ビアガーデンは複数の飲食店が共同で開催しているようで、酒とエールはもちろん、郷土料理や佳肴などさまざまな料理が用意されている。席をキープするにはワンドリンクが必須とのことだったので、3人とも広場の入口にあったフルーツパーラーで飲み物を購入した。全員「酒は飲めなくはないが、好んで飲もうと思わない」という点が一致した。
「俺たち、なんか適当に買ってくるから、クラピカは席で待ってて。あ、食べたいものとか、食べられないものとかある?」とゴンに聞かれたので、首を振って応える。クラピカは噴水に近い席に腰を落ち着けて、2人から預かった飲み物をテーブルに置いた。周囲を見回すと、仕事帰りの労働者や観光客らしきカップル、家族連れがそれぞれ食事と会話を楽しんでいる。騒がしいのはあまり好きではないが、穏やかで開放的な雰囲気は嫌いではない。一族の祭りの夜もこんな感じだった。この日ばかりは夜更かしが許されていて、皆で料理を堪能して、奏でられる音楽に合わせて歌って踊って。おそらく何かしらの意味がある祭りだったと思うが、当時子供だった自分にとって理由はどうでも良かった。友人や家族と楽しい時間を過ごせることが好きだったから。
そういう思い出に水を差す無粋な輩はいるものだ。テーブルでぼんやりとしている自分の正面に「お姉さん、ひとり?」と勝手に座る男。一瞥して「連れがいる」と短く答えたが、男は退かない。顔面をぶん殴って「お兄さん」に訂正してやろうかと思ったが、極力騒ぎを起こしたくない。
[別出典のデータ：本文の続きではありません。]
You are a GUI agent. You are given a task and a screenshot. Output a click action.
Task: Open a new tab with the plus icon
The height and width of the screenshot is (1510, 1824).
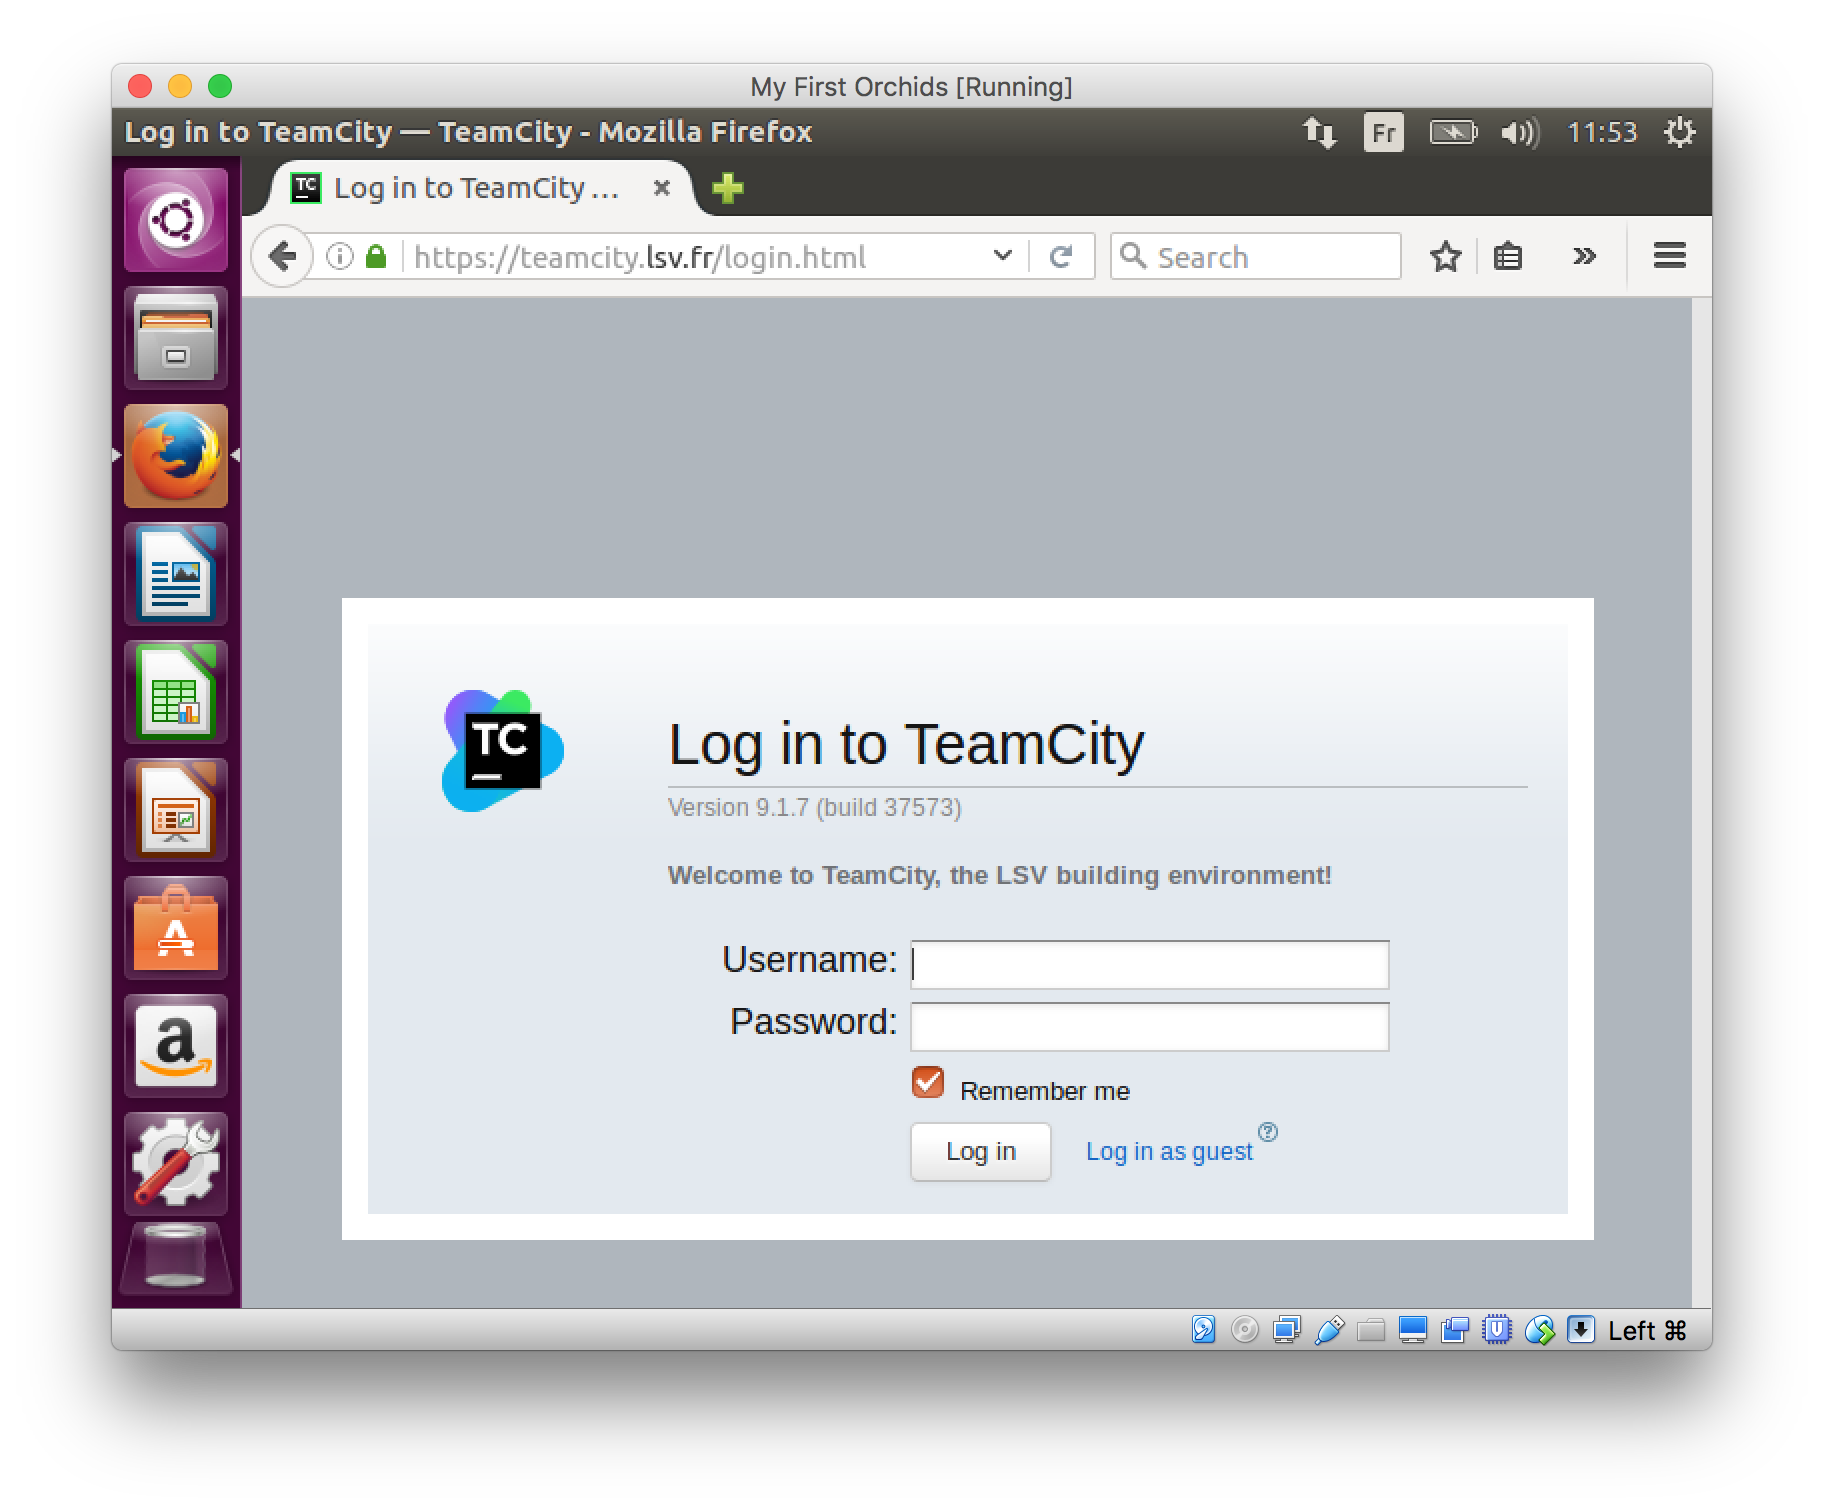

どうしたものかと溜息を漏らすと「ごめんね、お兄さん。この人、俺の彼女」と、後ろから肩を抱かれた。振り返ると、食事の盛られた皿を片手にしたゴンがにこにこと笑いながら、クラピカの肩を引き寄せている。続いて「コイツの女に手ぇ出すとか、お兄さん良い度胸じゃん」というキルアの声が背を押した。元暗殺者の言う「良い度胸」は、さすがに何も知らない一般人にも読み取れるらしい。男は席を立って、そそくさと退散した。
「ごめん、クラピカ。ああいう人はこうやって追い払うのが1番早いから」と食事をテーブルに置いたゴンが謝罪した。「いや、助かった」と首を振って礼を述べる。純粋な子供だと思っていた彼が、意外にも色事方面にも成長しているとは。これは案外女性に人気の男になりそうだ。「もう1つあるから、持ってくるね」とゴンが席を離れると、クラピカはちらとキルアに視線を向けた。視線に気付いたキルアは「ああいうの、天然誑しって言うんだよな」と言った。
食事を済ませてホテルに戻ると、部屋に備え付けられたシャワールームで順番にシャワーを浴びた。部屋はトリプルルームで、入口から奥に向かってベッドが3つ並んでいる。ベッドの足元側には物書き机と壁にかけられたテレビ、その隣には小さな籐のソファとサイドテーブル。基本的に「寝るためだけ」の客室だが、価格の割に十分な設備だと思う。新市街のホテルはほとんどが2人部屋で、3人で泊まれるところは少なかった。「ツインとシングルでも良いのでは?」と提案したが、ゴンに「絶対ダメ!絶対3人一緒!」と激しく主張された。
最後にシャワーを浴びたクラピカが着替えを済ませてシャワールームを出ると、窓際に備え付けられたベッドに寝そべって、ゴンとキルアが何事かを話していた。相変わらず仲の良い2人は微笑ましく、しばらく眺めていたいと思うが、3人という状況で自分だけ会話に加わらないのも不自然だ。クラピカは髪の水気を拭きとると、タオルを首にかけてゴンとキルアが寝そべるベッドに腰かけた。2人がこちらに気付いて、にこりと笑う。
ゴンの目が、窓の外を向いた。
「ここの星空、なんかくじら島と違うなぁ……」
「そうかぁ?」
「うん、ああいう並びの星とか見たことないよ」
頷いたゴンが東の方を指差す。クラピカはそれを目で追った。確かに、知らない星の並びだ。
「私の地方とも大分違うな。見たことのない星の並びばかりだ」
「そうなの?」
疑問符を浮かべてこちらを見たゴンに、クラピカはこくりと首肯した。
「ああ。私は子供の頃、西の空にアトリアという赤い星が見えたら家に帰ってくるように言われていた。夏だな。冬はベネトナシュ。だが、この辺りではどちらも見えないな」
「あ、俺も同じようなこと言われてた。名前は知らないけど、すごく明るい星があって、それが見えたら帰る時間だって」
「そういえば、星を掴む遊びをしたな。色が付いている星や明るい星は得点が高くて……」
「俺もそれやったよ。星の中で1番明るいのを探すのが楽しいんだよね」
「今考えると、私は星を探すのが下手だったな……。つい遊びに夢中になって、気付いたら周囲は真っ暗。アトリアはとっくに見えなくなっていて、母に叱られることがたびたびあった」
「俺も。小さいときは星が見つからなくて、帰り道わからなくなったこともあったなぁ。それでミトさんに叱られて……。慣れてからは大丈夫になったけど」
「……田舎あるあるなの?それ」
星の思い出を共感しながら話していると、キルアの呆れたような声が割って入った。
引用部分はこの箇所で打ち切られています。